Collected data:
BEGIN
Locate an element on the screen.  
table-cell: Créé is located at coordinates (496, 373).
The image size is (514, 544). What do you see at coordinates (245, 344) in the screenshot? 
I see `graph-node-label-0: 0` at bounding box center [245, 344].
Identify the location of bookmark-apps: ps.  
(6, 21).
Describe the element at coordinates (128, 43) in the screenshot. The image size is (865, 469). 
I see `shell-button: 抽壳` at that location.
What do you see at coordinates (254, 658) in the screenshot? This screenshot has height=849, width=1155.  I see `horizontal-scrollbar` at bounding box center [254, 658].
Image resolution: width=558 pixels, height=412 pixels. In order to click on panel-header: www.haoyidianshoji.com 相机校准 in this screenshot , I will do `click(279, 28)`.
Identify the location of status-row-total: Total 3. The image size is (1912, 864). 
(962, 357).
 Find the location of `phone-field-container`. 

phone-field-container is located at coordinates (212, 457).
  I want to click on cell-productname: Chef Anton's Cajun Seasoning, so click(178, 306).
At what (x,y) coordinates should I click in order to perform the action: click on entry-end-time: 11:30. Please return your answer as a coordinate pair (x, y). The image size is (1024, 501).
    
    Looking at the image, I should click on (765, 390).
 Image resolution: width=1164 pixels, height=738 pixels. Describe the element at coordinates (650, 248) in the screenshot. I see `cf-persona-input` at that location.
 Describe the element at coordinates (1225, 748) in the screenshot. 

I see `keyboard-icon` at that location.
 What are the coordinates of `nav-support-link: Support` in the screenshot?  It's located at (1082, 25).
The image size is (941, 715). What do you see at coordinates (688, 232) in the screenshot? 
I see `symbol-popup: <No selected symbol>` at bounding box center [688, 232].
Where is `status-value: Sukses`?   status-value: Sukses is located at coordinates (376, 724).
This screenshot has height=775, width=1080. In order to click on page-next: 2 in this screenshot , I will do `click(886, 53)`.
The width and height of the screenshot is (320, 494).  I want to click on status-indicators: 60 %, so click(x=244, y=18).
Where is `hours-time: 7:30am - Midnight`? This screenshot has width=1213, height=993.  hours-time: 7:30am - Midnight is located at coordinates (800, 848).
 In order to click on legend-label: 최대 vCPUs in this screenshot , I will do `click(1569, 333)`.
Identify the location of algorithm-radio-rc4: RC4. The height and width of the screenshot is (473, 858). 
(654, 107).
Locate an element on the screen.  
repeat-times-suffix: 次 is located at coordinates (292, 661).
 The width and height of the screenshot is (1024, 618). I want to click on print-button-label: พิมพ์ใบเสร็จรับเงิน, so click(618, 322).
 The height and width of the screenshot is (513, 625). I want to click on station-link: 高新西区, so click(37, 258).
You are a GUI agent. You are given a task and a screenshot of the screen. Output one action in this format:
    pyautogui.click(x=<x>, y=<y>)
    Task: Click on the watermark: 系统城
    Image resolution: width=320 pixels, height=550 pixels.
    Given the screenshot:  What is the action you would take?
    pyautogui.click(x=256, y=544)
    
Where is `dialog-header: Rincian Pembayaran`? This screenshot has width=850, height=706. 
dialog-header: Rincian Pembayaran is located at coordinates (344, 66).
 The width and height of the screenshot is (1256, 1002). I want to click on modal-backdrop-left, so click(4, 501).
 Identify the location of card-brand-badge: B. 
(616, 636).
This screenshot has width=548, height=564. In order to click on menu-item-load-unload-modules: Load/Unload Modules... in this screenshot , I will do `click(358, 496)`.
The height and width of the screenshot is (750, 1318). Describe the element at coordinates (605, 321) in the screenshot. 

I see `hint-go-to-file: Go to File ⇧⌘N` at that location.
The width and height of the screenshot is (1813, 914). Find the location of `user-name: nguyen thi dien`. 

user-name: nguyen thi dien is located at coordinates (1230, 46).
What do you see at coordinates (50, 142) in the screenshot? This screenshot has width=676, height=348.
END
#### HOW TO COMPLETE THIS TASK:
Copy all of the items above word for word, keeping every line unchanged.

#### SOLUTION TO THIS TASK:
Locate an element on the screen.  
table-cell: Créé is located at coordinates (496, 373).
The image size is (514, 544). What do you see at coordinates (245, 344) in the screenshot? 
I see `graph-node-label-0: 0` at bounding box center [245, 344].
Identify the location of bookmark-apps: ps.  
(6, 21).
Describe the element at coordinates (128, 43) in the screenshot. The image size is (865, 469). 
I see `shell-button: 抽壳` at that location.
What do you see at coordinates (254, 658) in the screenshot? This screenshot has height=849, width=1155.  I see `horizontal-scrollbar` at bounding box center [254, 658].
Image resolution: width=558 pixels, height=412 pixels. In order to click on panel-header: www.haoyidianshoji.com 相机校准 in this screenshot , I will do `click(279, 28)`.
Identify the location of status-row-total: Total 3. The image size is (1912, 864). 
(962, 357).
 Find the location of `phone-field-container`. 

phone-field-container is located at coordinates (212, 457).
  I want to click on cell-productname: Chef Anton's Cajun Seasoning, so click(178, 306).
At what (x,y) coordinates should I click in order to perform the action: click on entry-end-time: 11:30. Please return your answer as a coordinate pair (x, y). The image size is (1024, 501).
    
    Looking at the image, I should click on (765, 390).
 Image resolution: width=1164 pixels, height=738 pixels. Describe the element at coordinates (650, 248) in the screenshot. I see `cf-persona-input` at that location.
 Describe the element at coordinates (1225, 748) in the screenshot. 

I see `keyboard-icon` at that location.
 What are the coordinates of `nav-support-link: Support` in the screenshot?  It's located at (1082, 25).
The image size is (941, 715). What do you see at coordinates (688, 232) in the screenshot? 
I see `symbol-popup: <No selected symbol>` at bounding box center [688, 232].
Where is `status-value: Sukses`?   status-value: Sukses is located at coordinates (376, 724).
This screenshot has height=775, width=1080. In order to click on page-next: 2 in this screenshot , I will do `click(886, 53)`.
The width and height of the screenshot is (320, 494).  I want to click on status-indicators: 60 %, so click(x=244, y=18).
Where is `hours-time: 7:30am - Midnight`? This screenshot has width=1213, height=993.  hours-time: 7:30am - Midnight is located at coordinates (800, 848).
 In order to click on legend-label: 최대 vCPUs in this screenshot , I will do `click(1569, 333)`.
Identify the location of algorithm-radio-rc4: RC4. The height and width of the screenshot is (473, 858). 
(654, 107).
Locate an element on the screen.  
repeat-times-suffix: 次 is located at coordinates (292, 661).
 The width and height of the screenshot is (1024, 618). I want to click on print-button-label: พิมพ์ใบเสร็จรับเงิน, so click(618, 322).
 The height and width of the screenshot is (513, 625). I want to click on station-link: 高新西区, so click(37, 258).
You are a GUI agent. You are given a task and a screenshot of the screen. Output one action in this format:
    pyautogui.click(x=<x>, y=<y>)
    Task: Click on the watermark: 系统城
    Image resolution: width=320 pixels, height=550 pixels.
    Given the screenshot:  What is the action you would take?
    pyautogui.click(x=256, y=544)
    
Where is `dialog-header: Rincian Pembayaran`? This screenshot has width=850, height=706. 
dialog-header: Rincian Pembayaran is located at coordinates (344, 66).
 The width and height of the screenshot is (1256, 1002). I want to click on modal-backdrop-left, so click(4, 501).
 Identify the location of card-brand-badge: B. 
(616, 636).
This screenshot has width=548, height=564. In order to click on menu-item-load-unload-modules: Load/Unload Modules... in this screenshot , I will do `click(358, 496)`.
The height and width of the screenshot is (750, 1318). Describe the element at coordinates (605, 321) in the screenshot. 

I see `hint-go-to-file: Go to File ⇧⌘N` at that location.
The width and height of the screenshot is (1813, 914). Find the location of `user-name: nguyen thi dien`. 

user-name: nguyen thi dien is located at coordinates (1230, 46).
What do you see at coordinates (50, 142) in the screenshot? This screenshot has width=676, height=348.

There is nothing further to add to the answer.